Submitted to: Journal of Molecular Modeling
Publication Type: Peer Reviewed Journal
Publication Acceptance Date: 7/16/2022
Publication Date: 7/28/2022
Citation: Adepu, K., Kachhap, S., Bhandari, D., Anishkin, A., Chintapalli, S.V. 2022. Computational insights on molecular interaction of acifran with GPR109A and GPR109B. Journal of Molecular Modeling.

Interpretive Summary: Vitamin B12 (also known as Niacin) binds to membrane protein, GPR109A and regulates various biological processes like immune system, cell density signaling, behavioral and mood regulation, homeostasis modulation, visual sense, sense of smell and autonomous nervous system transmission. However, high doses of niacin intake are associated with various side effects like subcutaneous flushing and fatty acid rebound. Other hypolipidemic agents, like Acifran, is preferred over niacin because of its advantages over the later. Acifran also decreases hydrolysis of triglycerides and fatty acids. This might be due to its binding and activation of both GPR109A and GPR109B, which is not fully understood yet. Here, we have studied detailed structural and molecular insights on interaction between acifran with GPR109A and GPR109B, which could reveal novel targets towards development of potential therapeutic agents.
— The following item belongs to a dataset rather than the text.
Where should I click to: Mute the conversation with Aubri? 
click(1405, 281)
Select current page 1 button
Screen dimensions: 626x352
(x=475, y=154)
Technical Abstract: Acifran is a well-known agonist of G-protein-coupled receptor protein, namely GPR109A. Acifran is primarily used in the treatment of dyslipidemia, myocardial infractions, and atherosclerosis in humans due to its lower vascular and metabolic side-effects. However, experimental and computational studies on interaction sites of acifran with GPR proteins (GPR109A and GPR109B) is lacking. Our computational studies using Docking and Molecular Dynamics Simulation revealed that acifran binds distinctly to both GPR109A and GPR109B, but with lower affinity to the later. The weak binding of acifran-GPR109B is mainly due to the presence of residues S91 and N94 in ECL1 and I178 amino acid in ECL2 region of GPR109B. Whereas, R111 and R251 residues in TMH3 and TMH6 are crucial for GPR109A-acifran complex stability. Additionally, Molecular Mechanics/Poisson-Boltzmann Solvent Accessible Surface Area (MM/PBSA) analysis revealed that both GPR109A- and GPR109B-acifran complex(es) are energetically stable with lower calculated binding free energy values for the later.